# [Fragmento]
:::::

Del mismo modo que los intereses de las empresas
petroleras dificultan la investigación en energías renovables, los de la
industria farmacéutica hacen imposible la salud para todos. Brasil se ha
convertido en modelo en la lucha por medicamentos más baratos. El Gobierno
brasileño desafió la presión del sector farmacéutico al suspender la patente
de un laboratorio sobre un medicamento antisida. La inversión de 80 millones
de euros en su fabricación se ha reducido ahora a la mitad.
El caso de Brasil es una alternativa a la farmacocracia impuesta en
numerosos países. Por delante de la industria del petróleo y del armamento,
las farmacéuticas constituyen el mayor grupo de presión. Hace 4 años, 39
multinacionales denunciaron al Gobierno sudafricano por una ley que hacía
posible fabricar medicamentos genéricos sin pagar las patentes. Para
Sudáfrica, con más de 5 millones de infectados de sida, los genéricos
alivian la carga económica de su programa de salud.
Estados Unidos ha amenazado con sanciones comerciales a aquellas naciones
que produzcan genéricos. Para el Gobierno estadounidense fomentar estos
medicamentos supondría un ahorro de 8.000 millones y reduciría el ritmo de
crecimiento anual del 10% del gasto de prescripción médica. Pero hasta tal
punto las farmacéuticas juegan con el poder político que en 2004 se gastaron
en Estados Unidos 107 millones de euros para influir en el Gobierno. Tanto
el Presidente George Bush como su principal rival en las pasadas elecciones,
John Kerry, recibieron sumas millonarias de este sector para sus campañas
electorales.

:::::

# [Sección de datos]
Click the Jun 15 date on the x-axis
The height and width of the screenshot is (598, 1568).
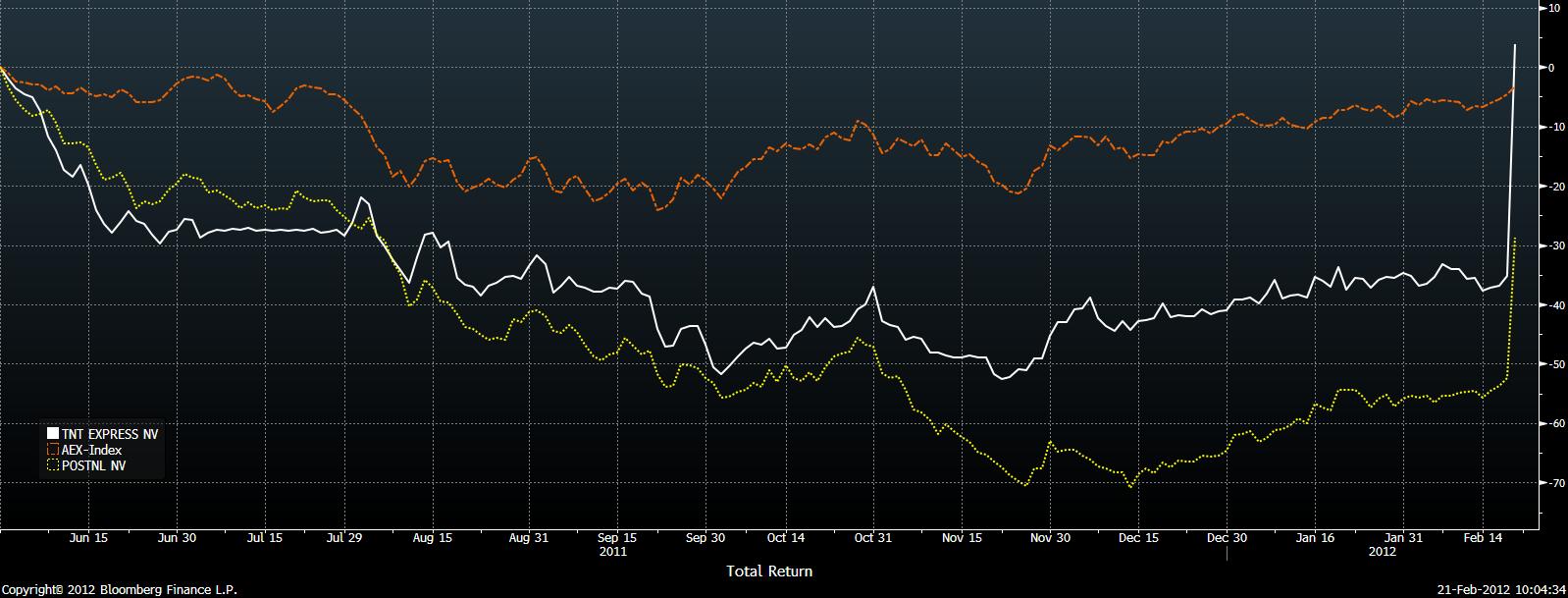tap(88, 538)

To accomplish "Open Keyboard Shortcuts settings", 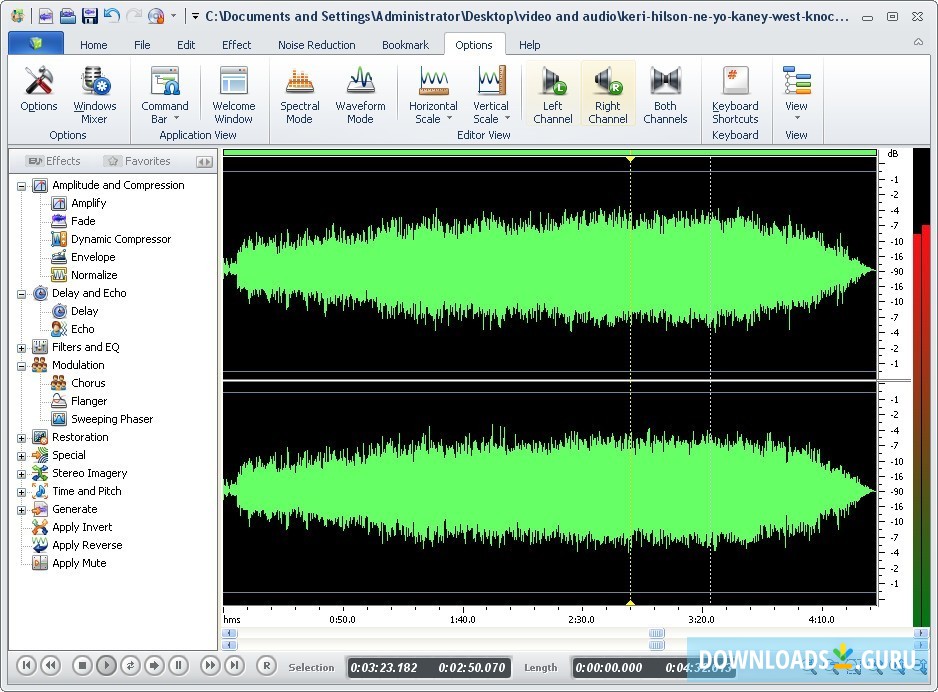I will tap(735, 94).
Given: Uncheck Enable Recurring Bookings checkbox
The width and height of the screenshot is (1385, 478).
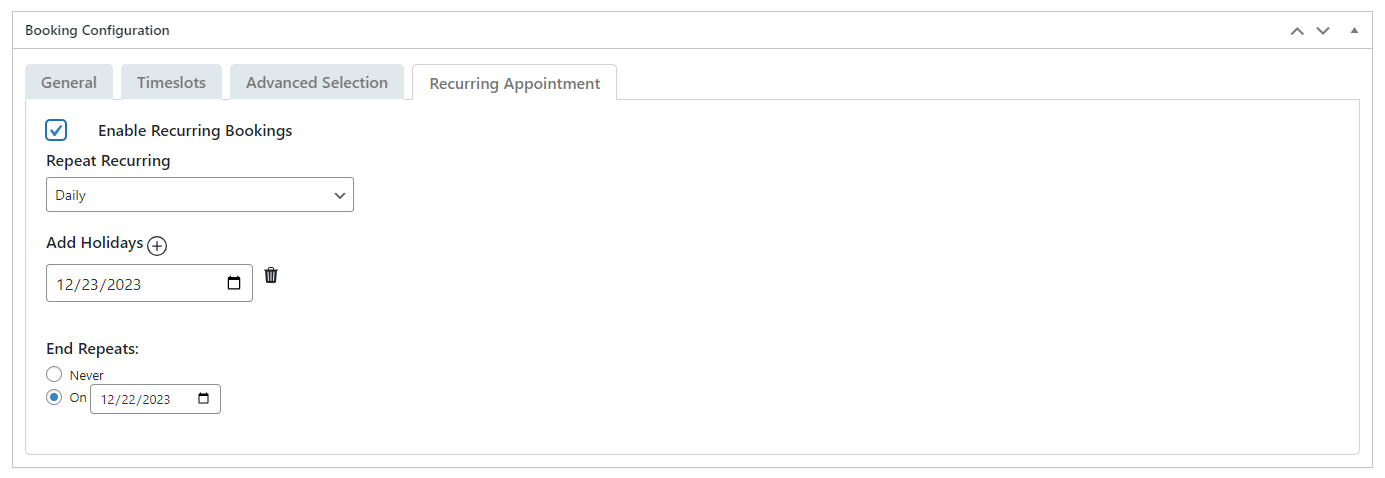Looking at the screenshot, I should pyautogui.click(x=57, y=130).
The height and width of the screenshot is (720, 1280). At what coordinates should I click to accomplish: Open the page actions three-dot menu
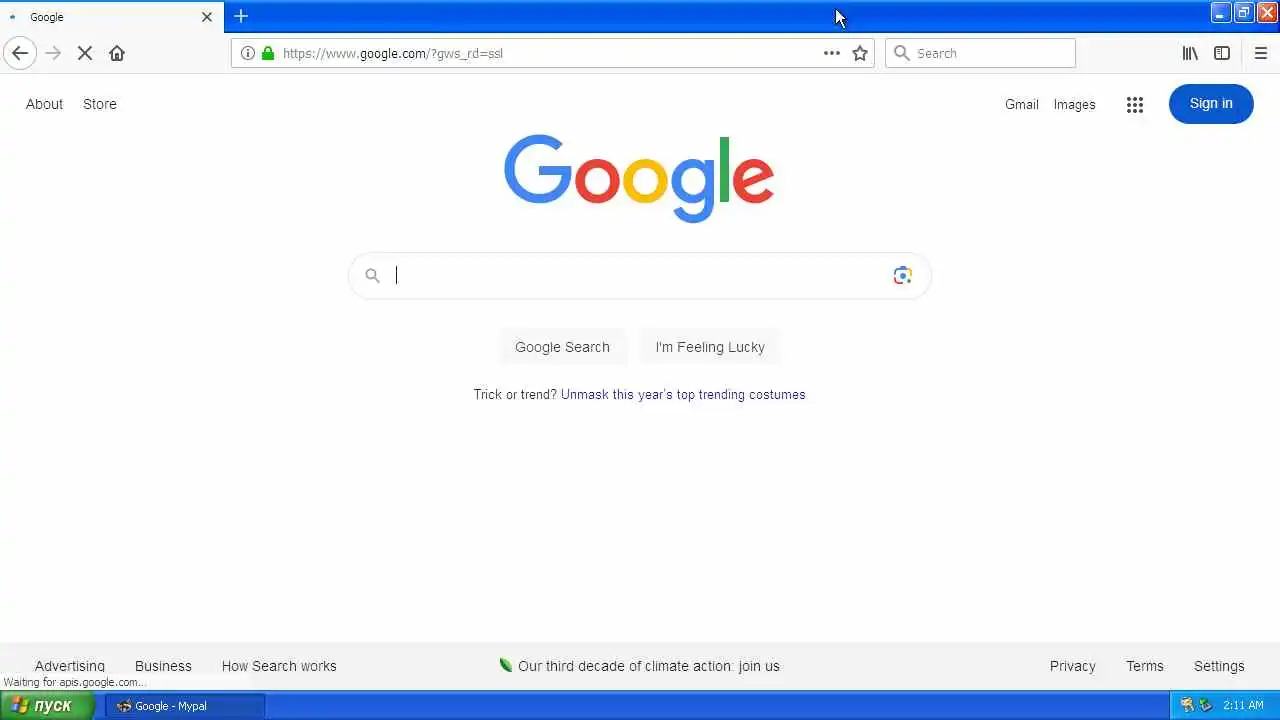click(x=832, y=53)
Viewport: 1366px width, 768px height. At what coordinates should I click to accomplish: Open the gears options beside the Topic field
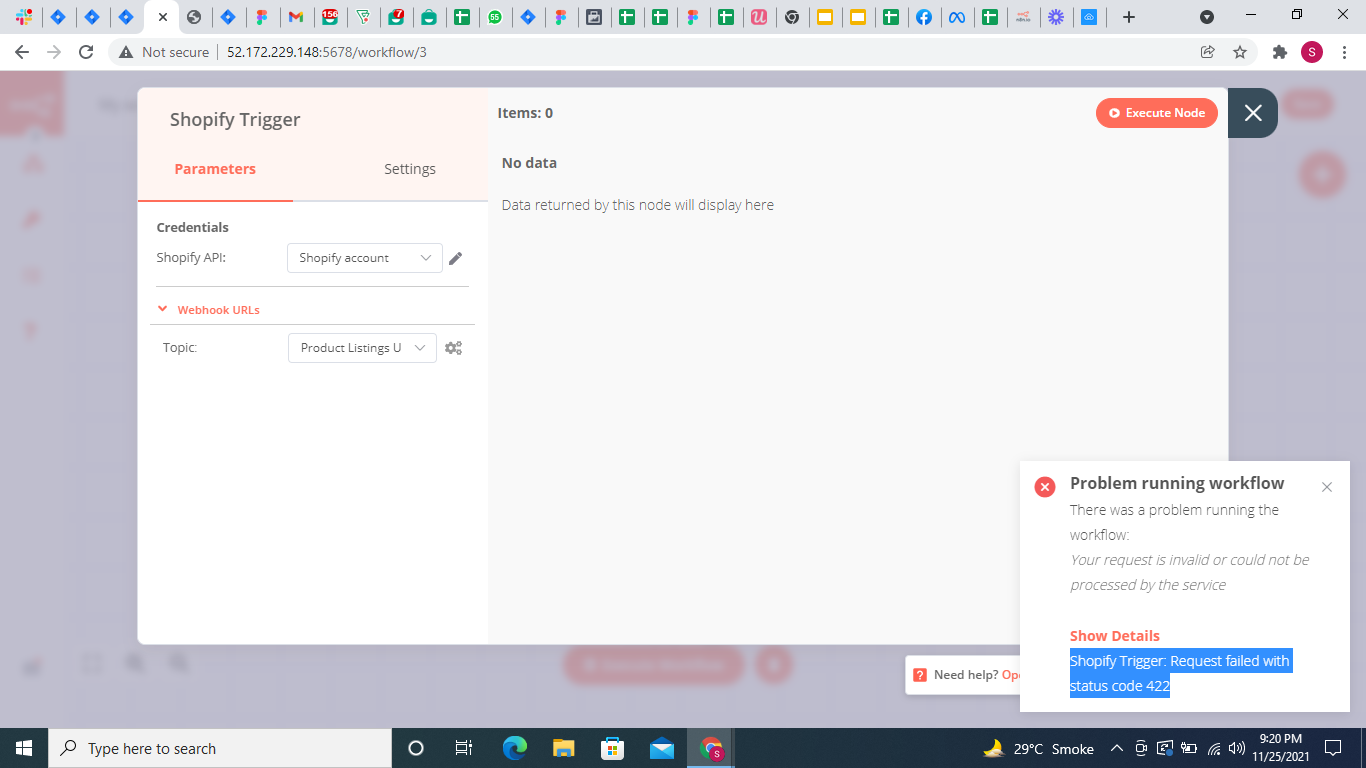(x=453, y=347)
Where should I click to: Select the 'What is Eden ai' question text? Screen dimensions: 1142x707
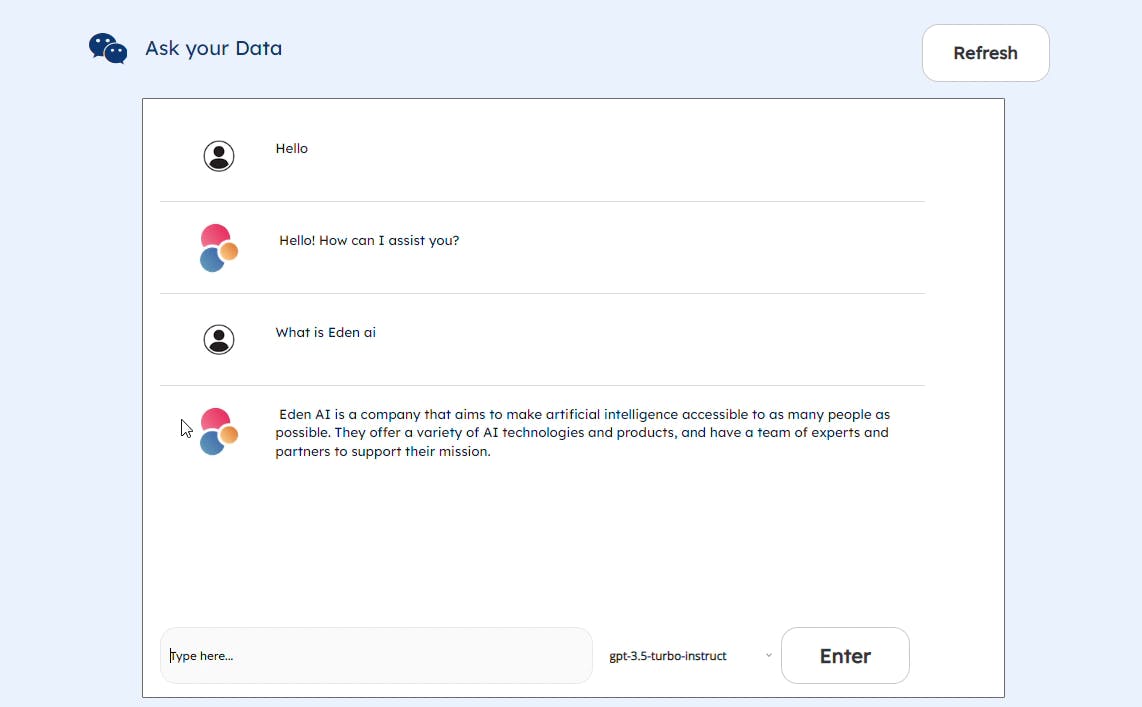point(325,332)

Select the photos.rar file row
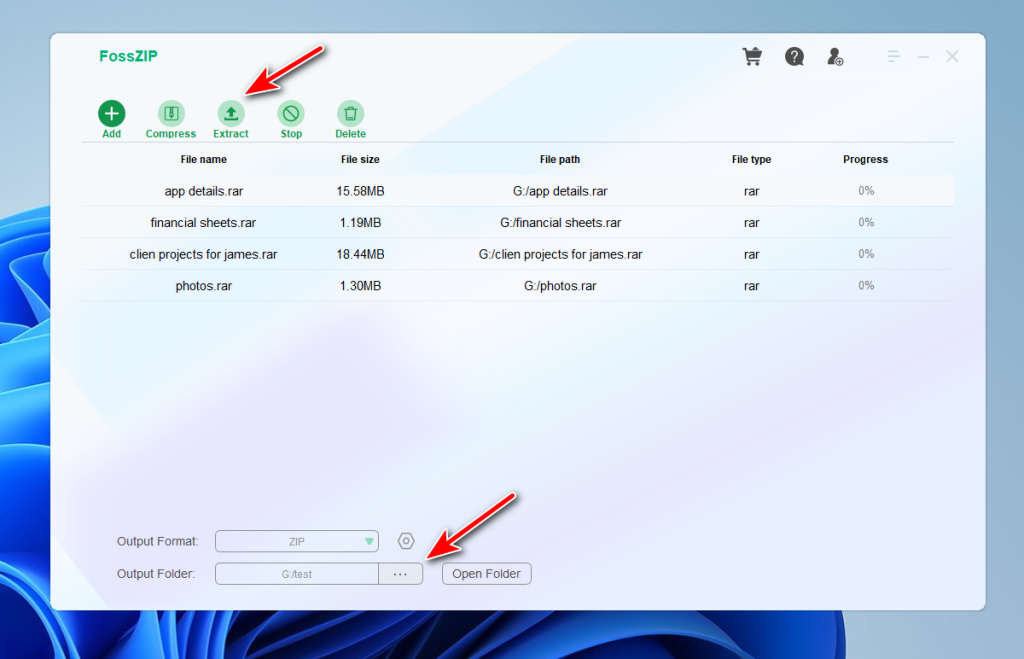[204, 285]
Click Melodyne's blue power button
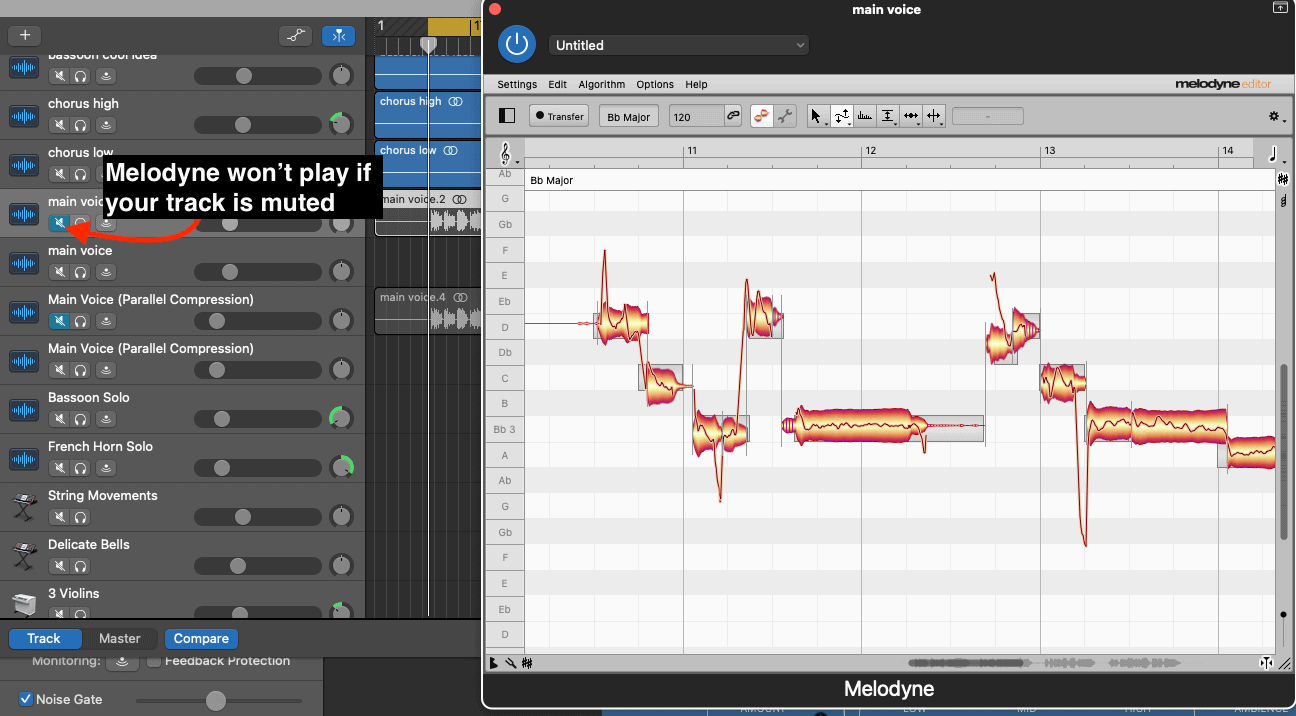Viewport: 1296px width, 716px height. [517, 44]
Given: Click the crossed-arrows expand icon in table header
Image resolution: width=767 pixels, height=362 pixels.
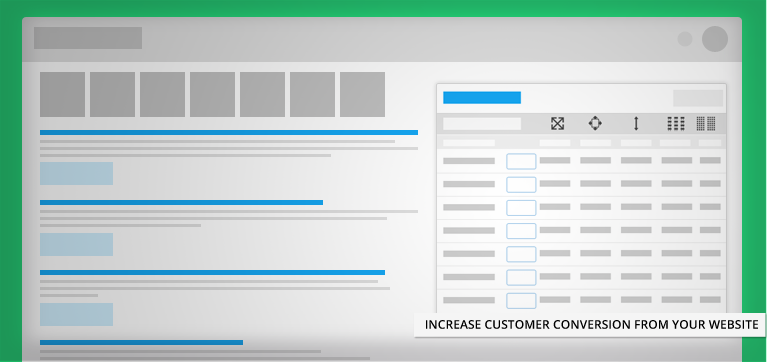Looking at the screenshot, I should pos(557,123).
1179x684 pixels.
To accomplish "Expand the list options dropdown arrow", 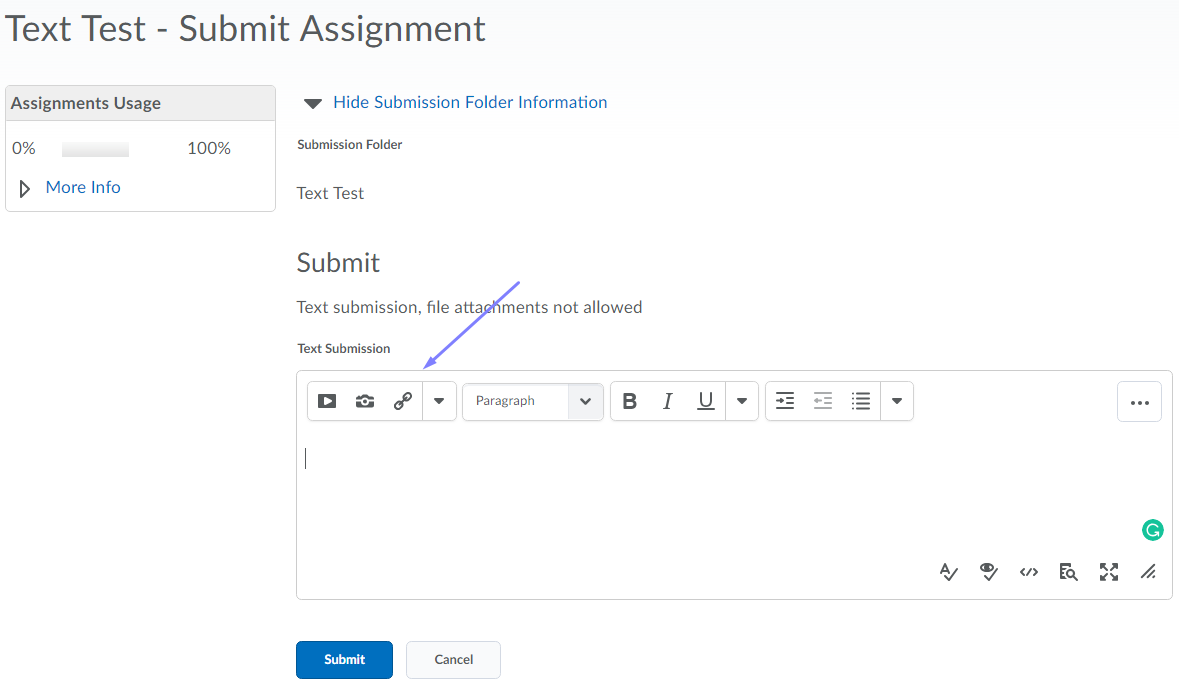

:::::

# [Enunciado]
Reescribe, por favor, el fragmento sobre la industria farmacéutica empezando por "Estados Unidos ha" y siguiendo hasta "electorales.", con "EE. UU." en lugar de "Estados Unidos". Las entradas proceden de otra fuente.

# [Respuesta redactada]
EE. UU. ha amenazado con sanciones comerciales a aquellas naciones
que produzcan genéricos. Para el Gobierno estadounidense fomentar estos
medicamentos supondría un ahorro de 8.000 millones y reduciría el ritmo de
crecimiento anual del 10% del gasto de prescripción médica. Pero hasta tal
punto las farmacéuticas juegan con el poder político que en 2004 se gastaron
en EE. UU. 107 millones de euros para influir en el Gobierno. Tanto
el Presidente George Bush como su principal rival en las pasadas elecciones,
John Kerry, recibieron sumas millonarias de este sector para sus campañas
electorales.